Jane Clarke - So much more than a pastoral poet

The River by Jane Clarke (Bloodaxe)

IN WHAT is probably the best poem in Jane Clarke’s debut collection, The River, published by Bloodaxe, the narrator asks “Who owns the field?//Is it the one who is named in the deeds/whose hands never touched the clay/or is it the one who gathers the sheaves//takes a scythe to the thistles, plants the beech?"

The answer of course is that, under current legislation, the useless guy with the belly, the bank account, and his name on the deeds always triumphs. And it usually requires pretty drastic action - typically locking a few members of the ruling class in a basement and never letting them out again - to significantly adjust such realities.
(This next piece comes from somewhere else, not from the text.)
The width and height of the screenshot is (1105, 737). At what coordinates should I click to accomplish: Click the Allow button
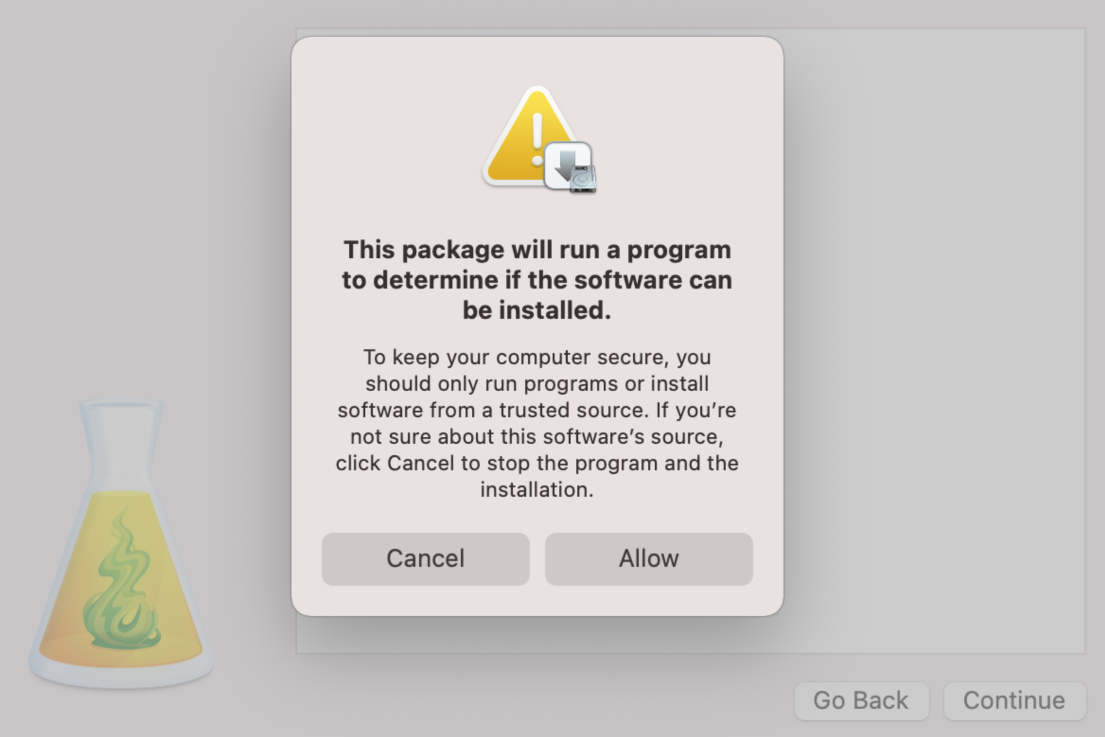(x=648, y=558)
This poem leaps out because its worldview is, whether the author realises it or not, overtly Marxist. Such direct questioning of things as they are is not something generally expected to find in a collection of well-made lyric poems with a pastoral tendency; the sort of poetry which long deceased arts administrators, whom no one has yet got around to cremating, typically rush to embrace. Of course, said literary quangocrats, as Dave Lordan likes to call them, will mostly skip over Clarke’s awkward question about the ownership of the field, and make for what they would consider her prettier poems.

Clarke’s work mostly calls to mind early Seamus Heaney; the Heaney of Death of a Naturalist (1966 ), before the Northern political explosions got to work on his imagination. I am an obsessive editor of poems; it is my job. In most poems I read I spot a word or two said poem could have lived without. Not so here. Clarke’s poetry is word perfect. Like Heaney, she is a deceptively tough poet.
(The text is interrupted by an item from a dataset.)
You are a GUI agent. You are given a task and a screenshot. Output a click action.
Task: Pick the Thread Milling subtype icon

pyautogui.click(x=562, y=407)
‘Among the Cows’ has a rough beauty: “When her mother died/her father wore his grief the way//he wore his Sunday suit/as if it belonged to someone else.//She would listen to the calves/calling for days when weaned,//until their voices, exhausted,/faded like mist from the fields.”

The worst thing for Jane Clarke would be if the tag ‘pastoral poet’ stuck. She is so much more than a poet prettifying nature for those whose one remaining aspiration in life is to have cream tea with Marian Finucane. Like Heaney, and in a slightly different way Ted Hughes, Clarke writes about nature from the inside.

There are no tourist hill-walking poems here. Indeed, even when she is weaving “through a New York rush” her mind drifts to the ‘Cows at Dugart’: “The way in the evening/they take to the road,/up the hill by the post office/heading for home.”

In ‘The Globe’ she remembers how she and her classmates at school used to “vie for turns to search/for Rhodesia, Ceylon, Abyssinia, Siam”. The fact that she chose four countries which now trade under other names shows she is a poet aware that change is the only certainty - and however one may try and resist it - it is coming to get you.